Home Health As Youths Face Food Insecurity Barriers: Dangers Loom …Several Risk ‘Poor Mental Health, Behavior, Bullying Victimization,’ Others

As Youths Face Food Insecurity Barriers: Dangers Loom …Several Risk ‘Poor Mental Health, Behavior, Bullying Victimization,’ Others

by newsmanager

By: Linda Gbartie

MONROVIA: The 2023 Global Hunger Index Report (GHI) on Liberia has revealed that food insecurity and hunger are formidable barriers facing the country’s youths during this critical period of their lives.

However, according to the Report, relevant data are sparse because major indicators of food insecurity and hunger are rarely broken down by age group.

Nevertheless, the report added that existing data confirmed that youth experience significant levels of food insecurity in Liberia and the world.

Data from school-base surveys in 95 countries including Liberia found that 25.5% of students age 11-14 years had experienced food insecurity in the previous 30 days, as had 30.0%of students aged 15-18 years.

On Wednesday, April, 17, 2024, the Alliance 2015 partners, Welthungerhilfe and Concern Worldwide, jointly launched the 2023 GHI report under the theme: “The power of youth in shaping food systems in Liberia.” The launching program was held at Mamba Point Hotel in Monrovia.

The GHI is an annual peer review report that comprehensively measures and tracks hunger at global and national scales, utilizing four key indicators: undernourishment, child stunting, child wasting and child mortality.

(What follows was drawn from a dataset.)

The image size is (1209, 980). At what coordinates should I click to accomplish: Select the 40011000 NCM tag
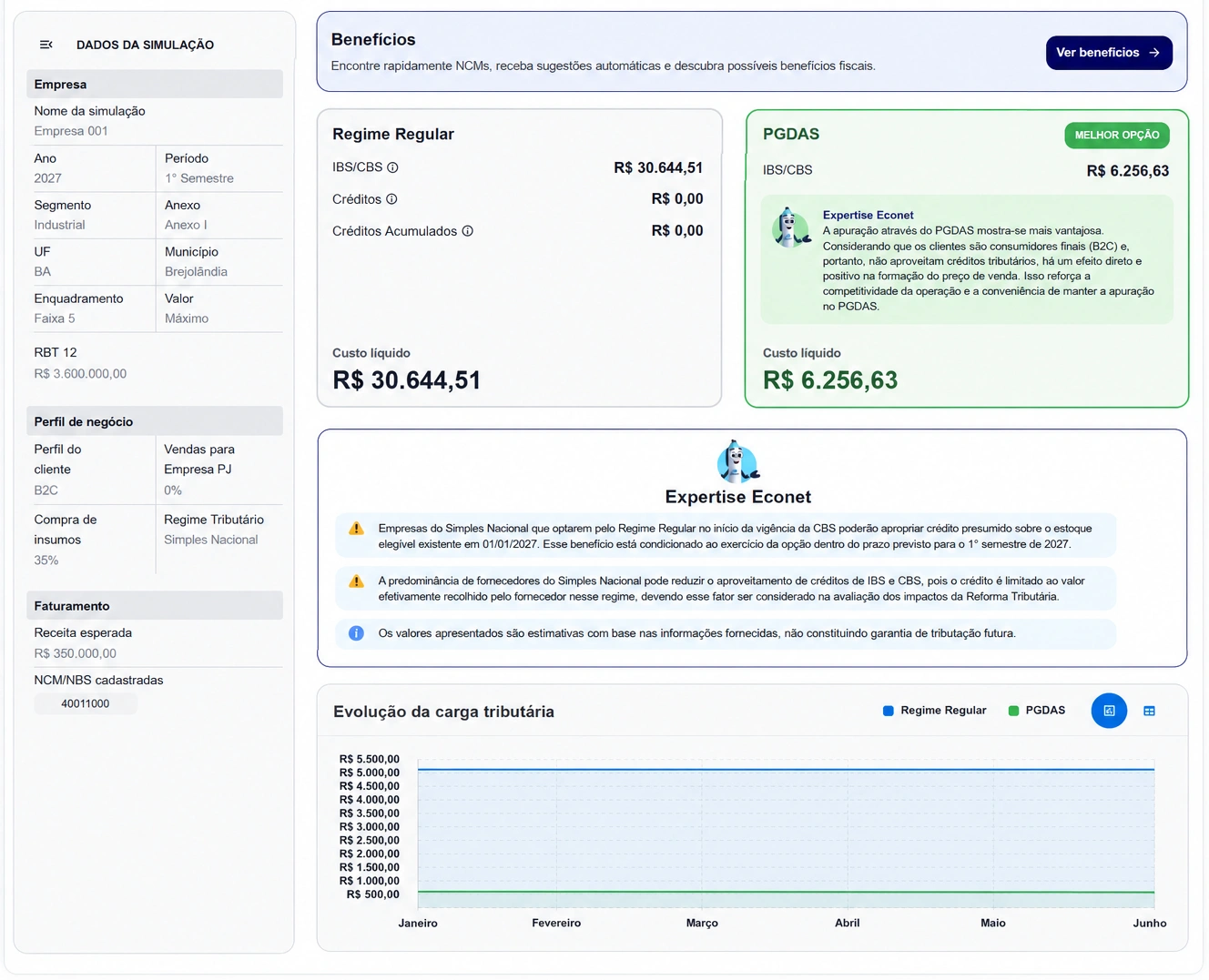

The 2023 Edition marks four years of GHI launch in Liberia, highlighting the enduring commitment of Welthungerhilfe and Concern Worldwide to combat hunger and malnutrition in the country.

The report was launched by President Joseph Nyuma Boakai under the theme: “The power of youth in shaping food systems in Liberia”.

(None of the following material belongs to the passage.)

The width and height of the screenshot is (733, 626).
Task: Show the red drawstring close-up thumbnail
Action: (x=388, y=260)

However, the report findings painted a concerning picture, with Liberia ranking 117th out of 125 countries assessed in 2023, scoring 32.2% out of 100%.

The data also underscored the urgent need for concerted actions to address the nation’s persistent challenges with hunger and malnutrition.

Additionally, the report stated that “for the young people in Liberia and the world, food insecurity is associated with poorer outcomes in terms of nutrition, mental health, behavior, and bullying victimization.”

The report also highlighted that food insecurity and malnutrition jeopardize the life changes of youth because they are the emerging into adulthood in a content of inherently unequal and unsustainable food systems that fail to deliver food and nutrition security and that are highly vulnerable to climate change and environmental degradation.

“Beyond 2023 youth food systems, and a future of food sovereignty, these shortcomings are particularly problematic given the unique food and nutrition needs of the youth,” the report noted.

Meanwhile, the Alliance2015 partners, Welthungerhilfe and Concern Worldwide has recommended that governments not only in Liberia must invest in youth capacities to be leaders in food systems transformation.

The Alliance2015 partners, Welthungerhilfe and Concern Worldwide also called on governments to support and diversify agricultural production that integrates indigenous and traditional knowledge as well as modern technologies, mechanization, and irrigation to make farming more profitable and less laborious including enhancing equitable access to digital tools, such as weather forecasts and financial, advisory and market services.

“Government and donors should invest in diversified rural economies to improve social well-being, strengthen service delivery, and promote youth inclusion in food system transformation. Government must improve young people access to productive resources,” the GHI report recommended.